Comment on Teen deepfake victim pushes for federal law targeting AI-generated explicit content
curiousaur@reddthat.com 9 months agoI don’t think you’re properly understanding the paradigm shift that’s coming with these models being open source and widely available while wearable AR smart glasses get better.
“You know Sharon is HR, look at this scandalous photo of her.”
“Uh, I’m seeing a live generated porno of everyone in this room right now, why would I care about that.”
aesthelete@lemmy.world 9 months ago
And I don’t think you’re fully understanding that the above is some type of fantasy you have, and will not actually be what the future is at all.

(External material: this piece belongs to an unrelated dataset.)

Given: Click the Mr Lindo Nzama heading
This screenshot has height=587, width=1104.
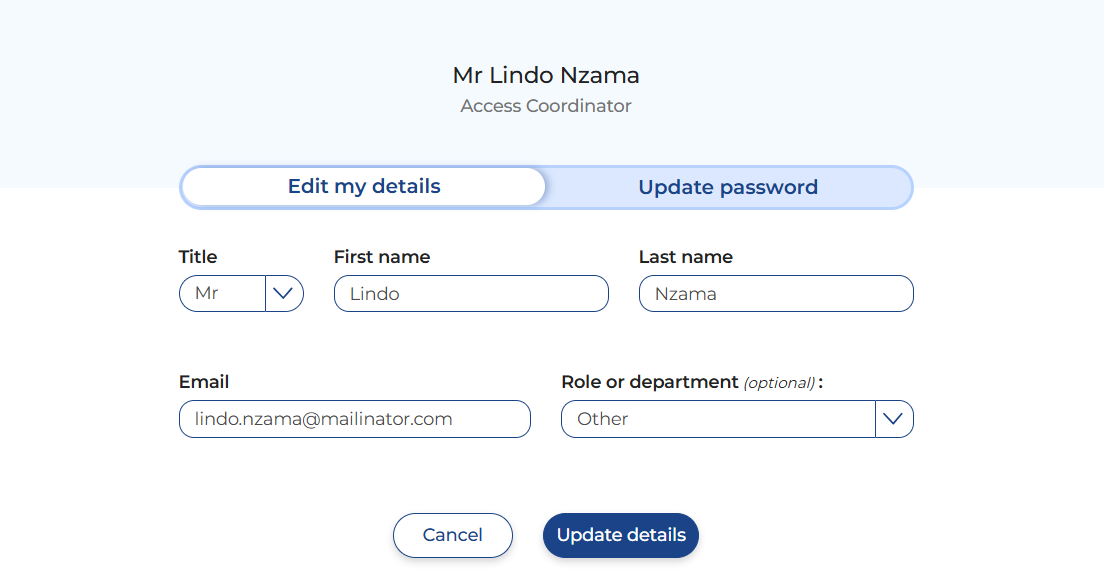Looking at the screenshot, I should pos(546,75).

curiousaur@reddthat.com 9 months ago
It’s probably a bit of an exaggeration, but my point stands. It’s going to be so easy for anyone to see ai gen material of anyone else, no one is going to care anymore.
aesthelete@lemmy.world 9 months ago
I don’t even think that’s necessarily true. If you make it illegal and/or platforms ban it, you’re already taking a step toward making it more difficult to do.

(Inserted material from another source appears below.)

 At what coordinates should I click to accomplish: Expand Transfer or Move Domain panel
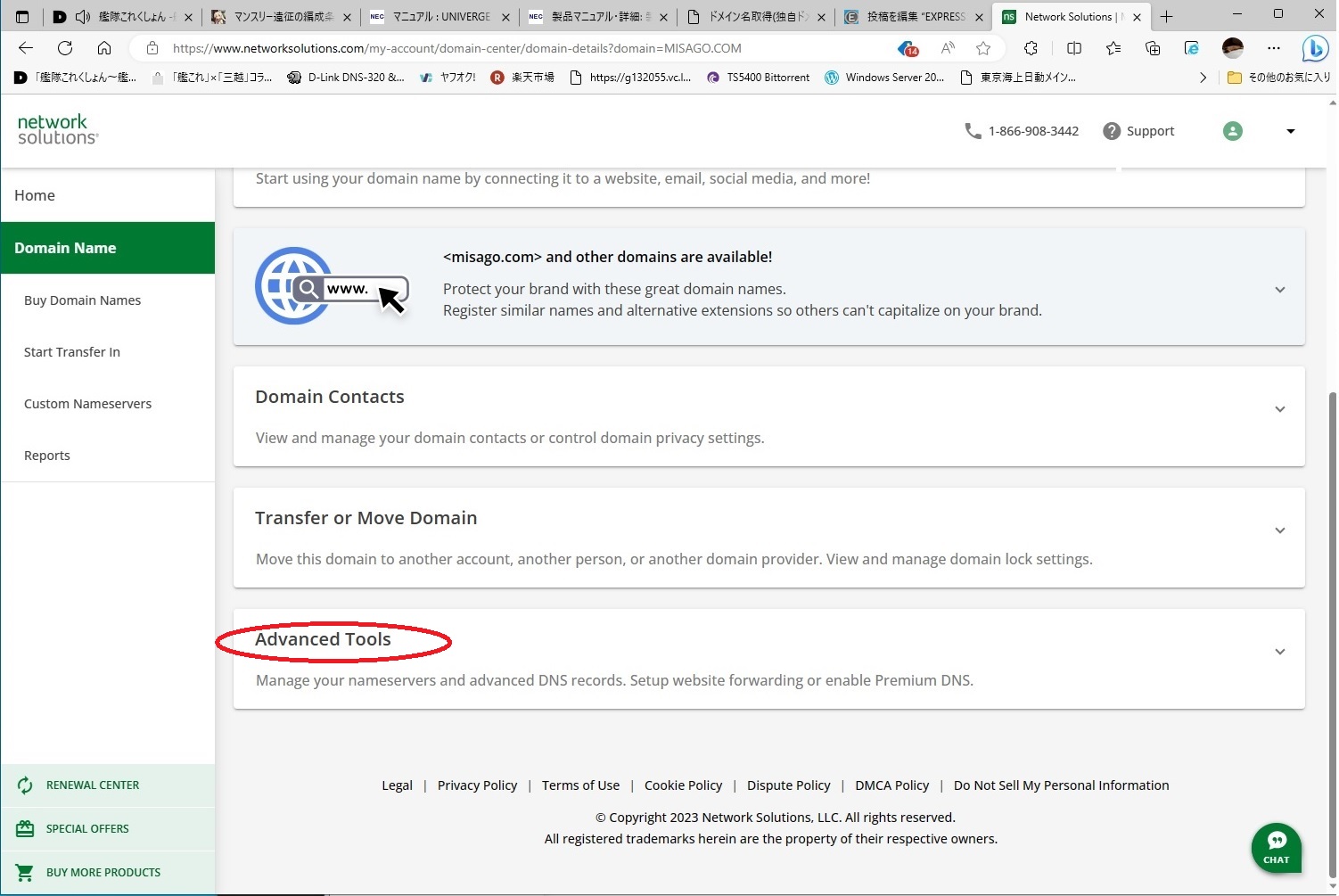point(1279,530)
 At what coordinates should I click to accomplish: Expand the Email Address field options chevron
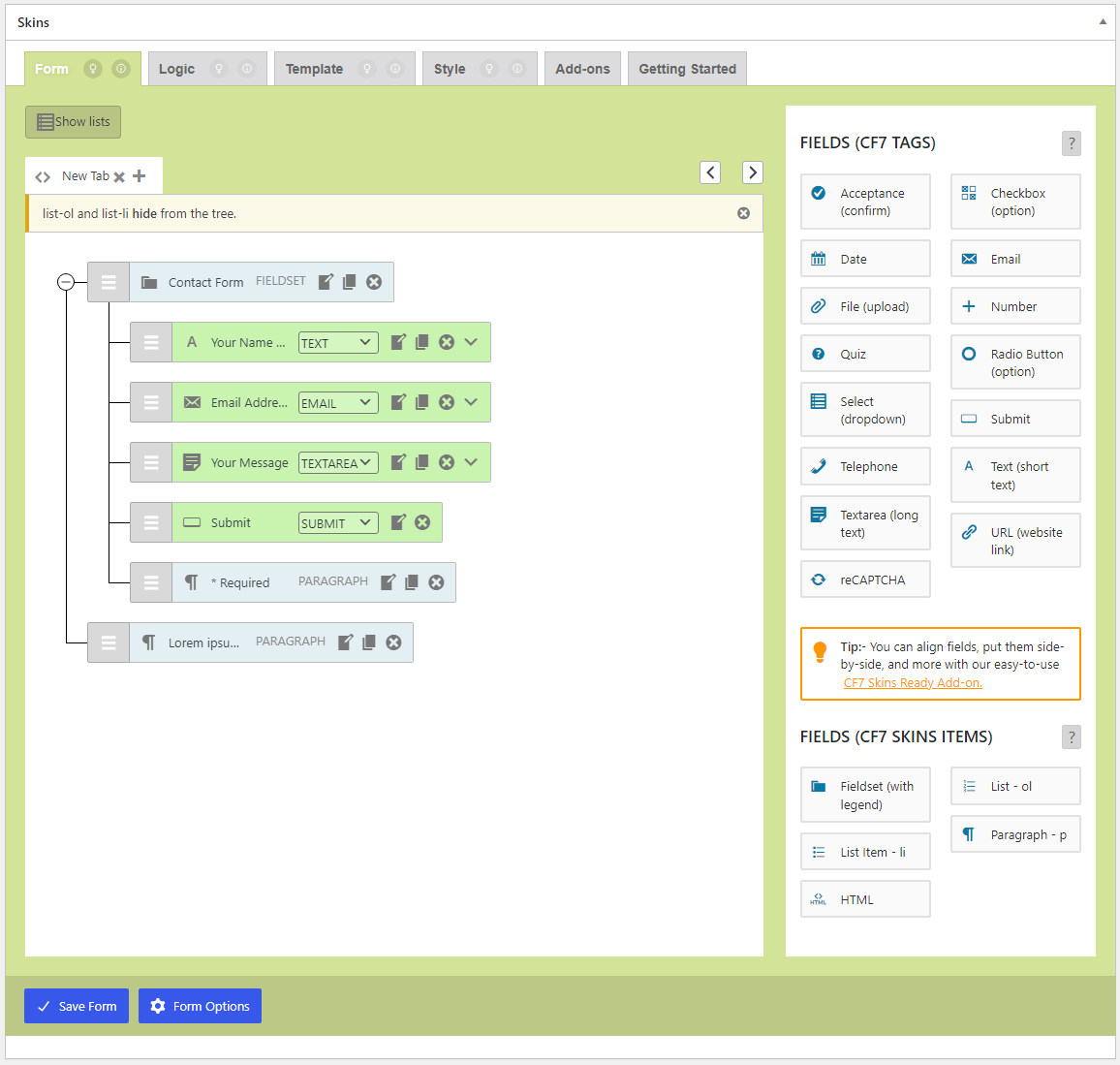tap(471, 402)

I think throughout this thread you’re mistaking the technically possible for the probable or likely.
By making it illegal, you essentially eliminate the commercial incentive for making it easy. Every barrier to doing something makes it more unlikely that people will do it. I understand that there is an inherent motive for people to do it anyway, but, every hoop they have to jump through (e.g. setting up their “own, local AI”) reduces the likelihood of it happening.

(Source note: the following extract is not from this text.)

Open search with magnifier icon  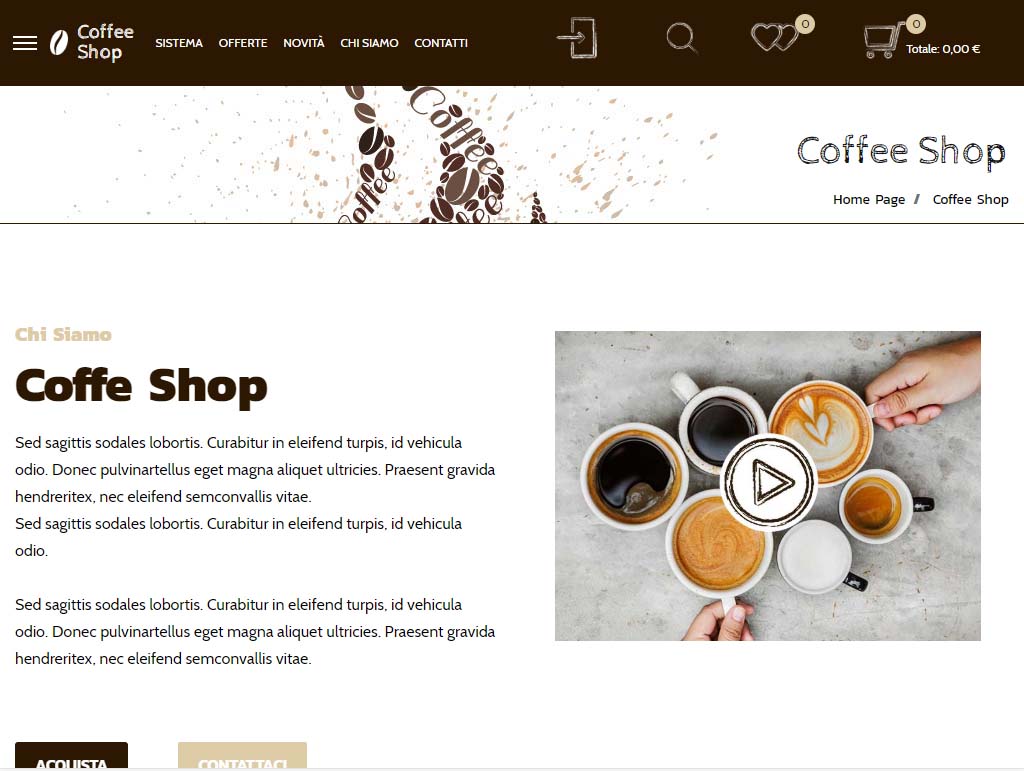coord(681,38)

People don’t even run their own email servers, music servers, video servers, etc. etc. etc…many don’t even store a local cache of regular porn…why the hell would most people bother themselves with setting up a local generative AI instance for this purpose?
Outlawing it and banning it from platforms makes it much more within the realm of the creepy basement weirdo rather than something that is as inevitably ubiquitous as you’re saying it will be.
curiousaur@reddthat.com 9 months ago
It’s not illegal to to work on, sell, or distribute the models. And making that illegal is what the first commenter said would be dangerous to do, since then regular people wouldn’t be able to compete with corporation’s abilities.
Once the models and portable hardware are good enough, and it’s just a matter of time, I think you’re underestimating how ubiquitous it will become.
Every teenage boy will have a pair of nudie glasses in the form of their smartphone running open source models, and you think they’re just going to not use them?